(Dataset entries)
Start of Block

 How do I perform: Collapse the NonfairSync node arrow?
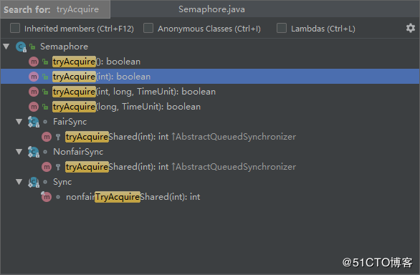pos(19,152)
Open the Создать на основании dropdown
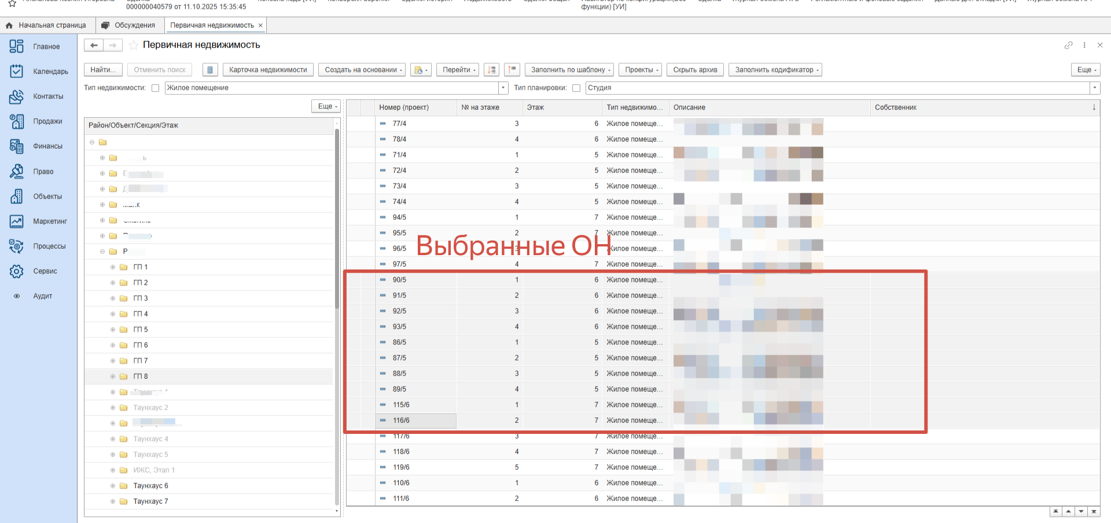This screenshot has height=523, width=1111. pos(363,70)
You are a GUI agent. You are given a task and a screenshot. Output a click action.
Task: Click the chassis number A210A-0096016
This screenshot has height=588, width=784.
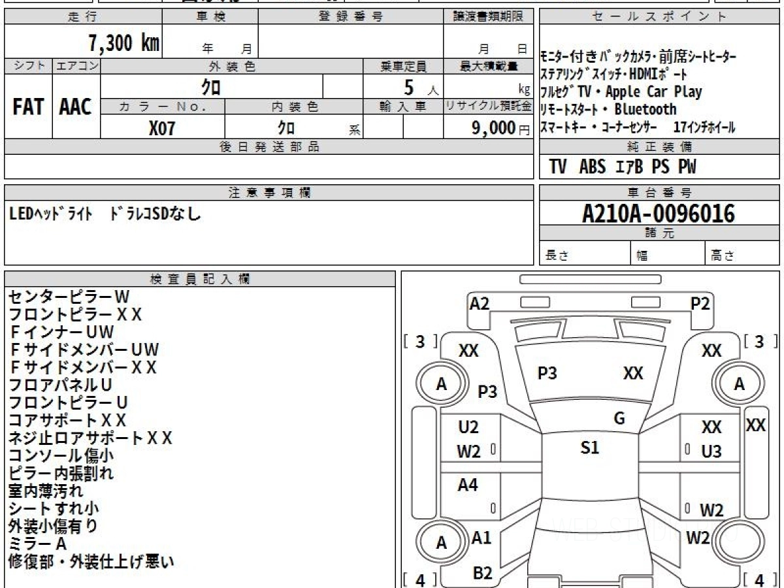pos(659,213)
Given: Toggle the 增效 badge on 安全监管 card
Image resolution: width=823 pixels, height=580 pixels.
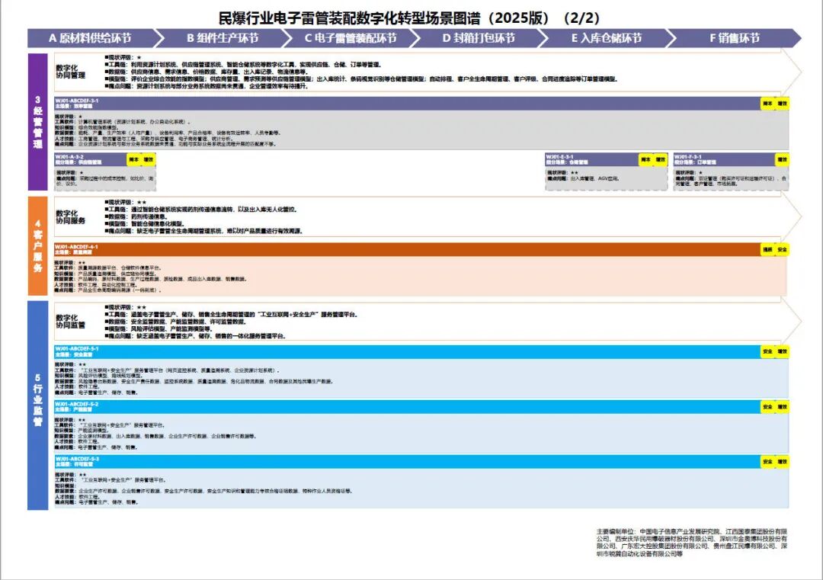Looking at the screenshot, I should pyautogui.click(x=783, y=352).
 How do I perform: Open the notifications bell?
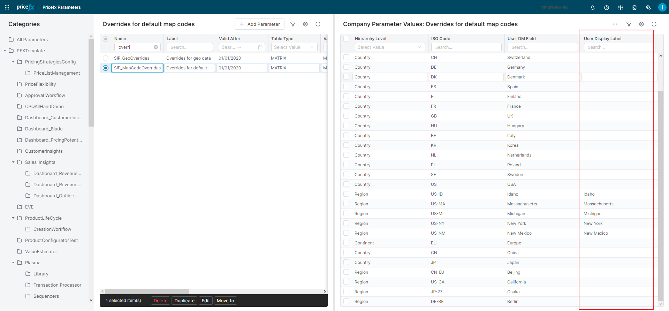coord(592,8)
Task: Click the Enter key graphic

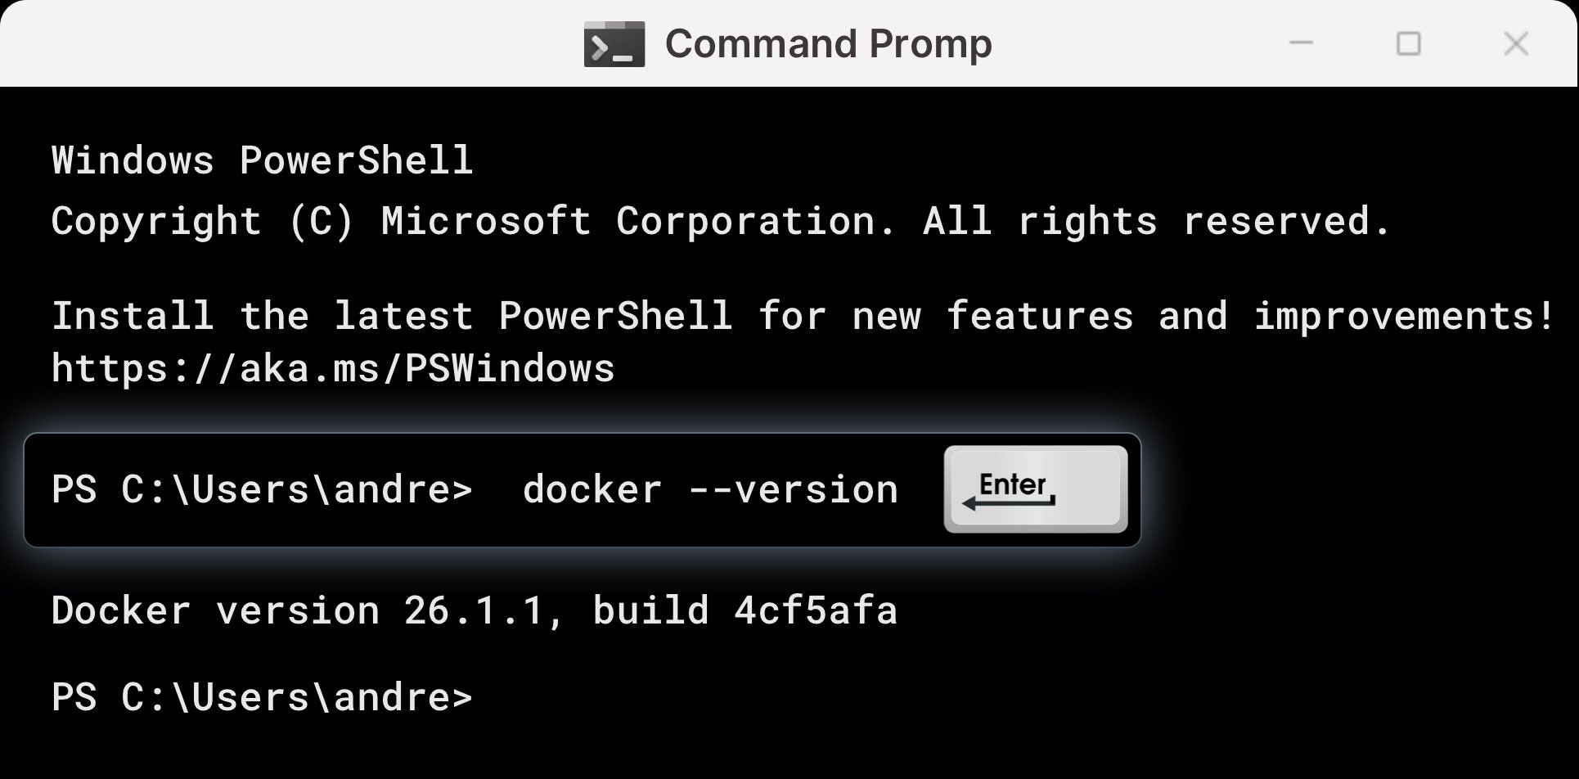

End of Block

Task: Without including any picture, restate every entry above exactly.

Problem solution:
 How do I perform: Collapse the NonfairSync node arrow?
pos(19,152)
Open the Создать на основании dropdown
This screenshot has height=523, width=1111. pos(363,70)
You are a GUI agent. You are given a task and a screenshot. Output a click action.
Task: Click the chassis number A210A-0096016
This screenshot has height=588, width=784.
pos(659,213)
Given: Toggle the 增效 badge on 安全监管 card
Image resolution: width=823 pixels, height=580 pixels.
Looking at the screenshot, I should pyautogui.click(x=783, y=352).
 How do I perform: Open the notifications bell?
coord(592,8)
Task: Click the Enter key graphic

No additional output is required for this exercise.